Source passage
* start *

I’m over-simplifying, but you get the point: one shouldn’t over-simplify! All these theories get at a piece of the truth and then apply it indiscriminately, with the result that they almost always end by insisting that some important aspect of the way ordinary folks live, and want to live, and understand their lives, and thus order their decisions about how to live, is wicked, illusory, or just non-existent.

Why does this so often happen? The twin dangers of over-simplification and over-generalization – which are really just two sides of the same Babelonian error – inherently beset any attempt to comprehend reality. Of any real, there are infinitely many true statements. Any finite set of statements about a common subject, then, necessarily fails to account for all the factors of that subject. Thus any attempt at philosophical system must sooner or later arrive at some aspect of experience that it cannot comprehend. And because any system that is good enough to have got started in the mind of the brilliant sort of men who devise philosophical systems must be good enough to work almost all the time, men end up cherishing their systems as they do any favored, effective tool. They want their tool to keep working. So they insist that nothing exists except such things as are amenable to treatment with their tool.

Does your philosophy rule out some basic aspect of your own experience of life, and of what is important? It is almost certainly wrong, as incomplete; and you should drop it. Such theories cannot long endure, because they contravene reality, and promote lethal decisions. They lead to disaster.

* end *

Given information
* start *

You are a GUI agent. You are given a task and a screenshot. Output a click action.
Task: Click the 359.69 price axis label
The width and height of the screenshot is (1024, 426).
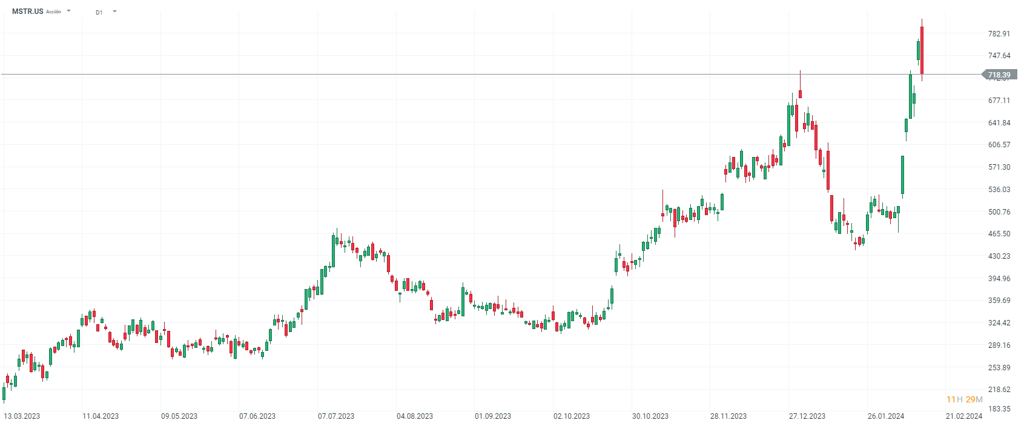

* end *

Exercise
In the passage on philosophical systems, rewrite the section beginning at the words "Does your philosophy" and ending after "lead to disaster.", with "disaster" replaced by "ruin".

Task output
Does your philosophy rule out some basic aspect of your own experience of life, and of what is important? It is almost certainly wrong, as incomplete; and you should drop it. Such theories cannot long endure, because they contravene reality, and promote lethal decisions. They lead to ruin.